Use ext4fs as the base filesystem with a few speedup options like
noatime,data=writeback,nobh,barrier=0,commit=300
Then union mount a tmpfs ramdisk on top of that so that files written during the builds get the benefits of the ramdisk. Either change the build procedure to move the resulting binaries off the tmpfs at the end of the build, or merge the tmpfs back into the ext4fs before unmounting.
To the answer of Michael Dillon i can add that you can create ext4 filesystem with few options :
-i 8096 gives you more inodes per size, useful because building environments create a lot of files.
For sources it'd preferable to have compression-on-fly support, which is Reiser4 or Btrfs. Both are "not for production" yet, although I have heard of people using both FSes heavily and happily. :-)
The next choice (I usually do) is Reiser3, not Ext3. Ext3 can be a bit faster nowadays, but Reiser3 doesn't have i-nodes format-time limits, supports on-line changing of "data=" option. It has "tail" support allowing tighter tiny files packing, but if you're concerned about speed, "notail" it.
Both XFS and JFS would be a pain for "lots of small files" case, specially if you'd need rm'ing them.

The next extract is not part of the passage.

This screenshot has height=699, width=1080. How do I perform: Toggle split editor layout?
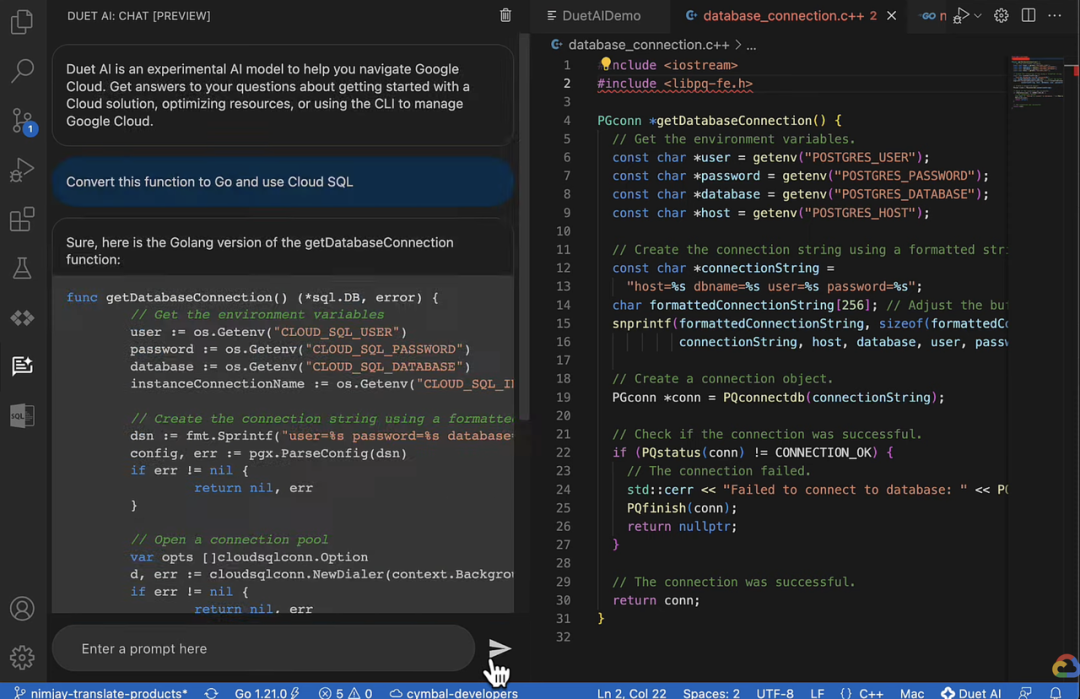point(1028,16)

(Forgotten to mention EXT4: Yeah, it's even faster, then EXT3. But all the above-mentioned EXT3's limitations are EXT4's too).
The operations you describe give some key hints as to what the ideal file-system needs to be able to do:
Btrfs and Ext4 are three of the above, and the fourth is questionable. Ext4 is probably mature enough for that, but btrfs isn't done baking yet.
noatime
helps make the meta-data operations more efficient, but when you're creating a bunch of new files, you still need meta-data ops to be screamingly fast.That's when underlying storage starts becoming a factor. XFS meta-data operations tend to concentrate in a few blocks, which can strain operations. The Ext-style filesystems are better about getting the meta-data closer to the data its describing. However, if your storage is sufficiently abstract (you're running in a VPS, or attached to a SAN) it doesn't matter significantly.
Each filesystem has little speedups that can be done to eek out a few more percentage points. How performant the underlying storage is will greatly impact how much gain you'll see.
In storage parlance, if you have enough I/O Operation overhead in your storage, filesystem inefficiencies start to not matter so much. If you use a SSD for your build partition, filesystem choice is less important than what you're more comfortable working with.
For lots of small files, I'd recommend Reiser over ext3, xfs, jfs..., although I've heard that ext4 is a lot better (i.e. opposite of what poise says) than its previous incarnations for this pattern of access.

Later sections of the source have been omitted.